I picked this book up at a used bookstore around 2005, but it was clearly older than that. It felt like late 70's or early-to-mid 80's. It may have been part of a trilogy or series, but I'm not sure. What I know for certain:
- Main character was an adult man, sort of an everyman character in a fish-out-of-water situation. Might have been a football player, since I'm pretty sure he's described as fairly large.
- The book begins with him opening either a pantry or a fridge and being attacked by a large monster that comes out.
- He fights the monster with a baseball bat, which I'm pretty sure he breaks.
- I think he opens the fridge/cabinet/whatever again and a a beautiful woman comes out.
- She convinces him to cross into her world to save it- typical hero stuff. I don't remember whether he is somehow chosen, or foretold, but it's likely.
- He crosses into the fantasy world, and it's fairly standard medieval stuff. Leather, swords, fair maidens, etc.
- He and the woman go to a town (maybe located on a bridge?) to get supplies and weapons.

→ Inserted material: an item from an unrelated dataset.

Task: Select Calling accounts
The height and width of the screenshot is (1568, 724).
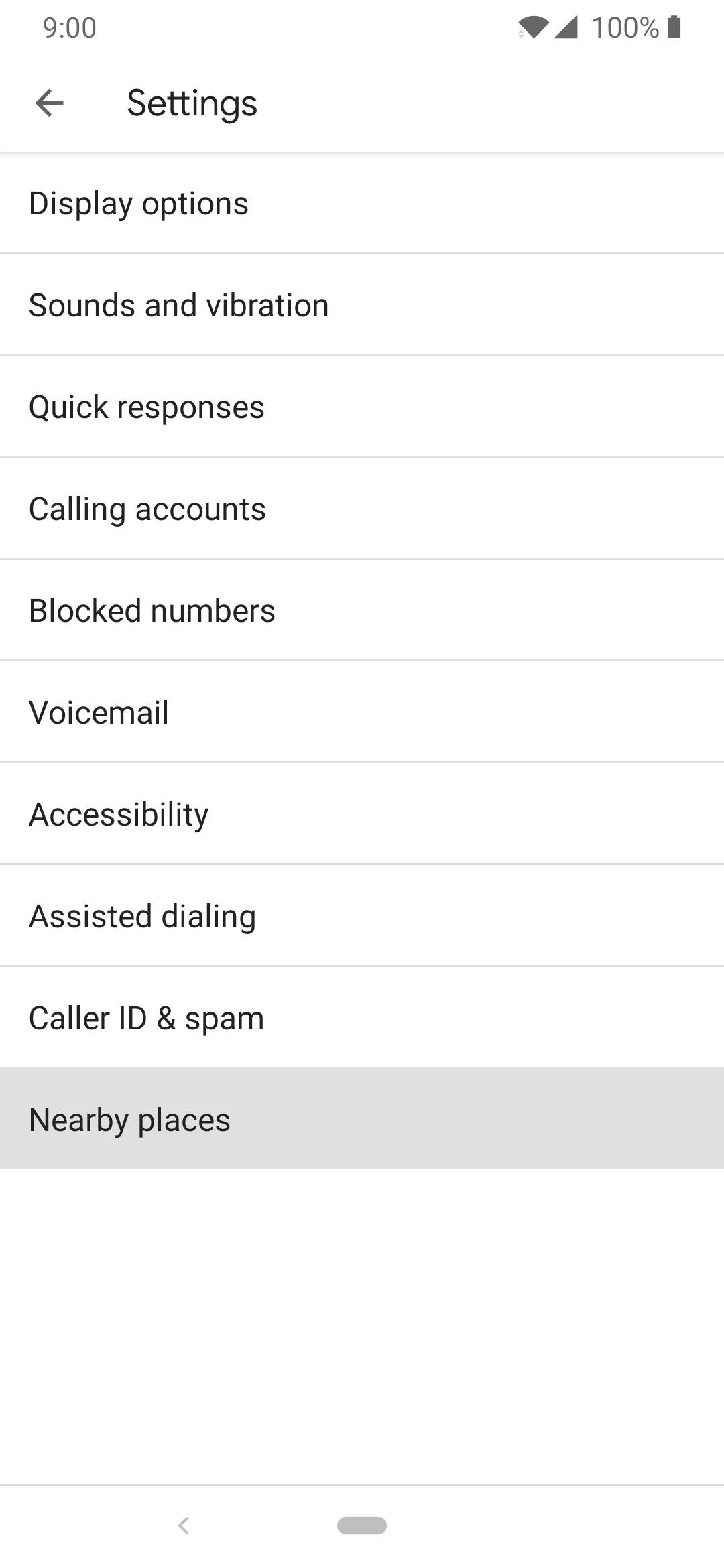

- He asks a wizard or weapon-monger for a bat, and gets a response along the lines of "well I can't promise it will fly"
- There are "giant dwarves"
- Pretty sure there was some kind of evil overlord or encroaching dark power
Here's the thing: the McGuffin was a talking duck. The duck might have been a person, and it might have been someone that Our Hero knew from his home world.
The whole novel was very tongue-in-cheek, a fairly respectful send-up of high fantasy. It felt like it was borrowing a lot from Thomas Covenant, so I may be confusing details. I am almost certain the author was male.
The cover art was mostly yellow, I think, with Our Hero beating up the first monster with a bat. Now that I think of it, the monster might have been part bull or part horse. The art style was fairly classic- felt like the Hildebrants but more angular.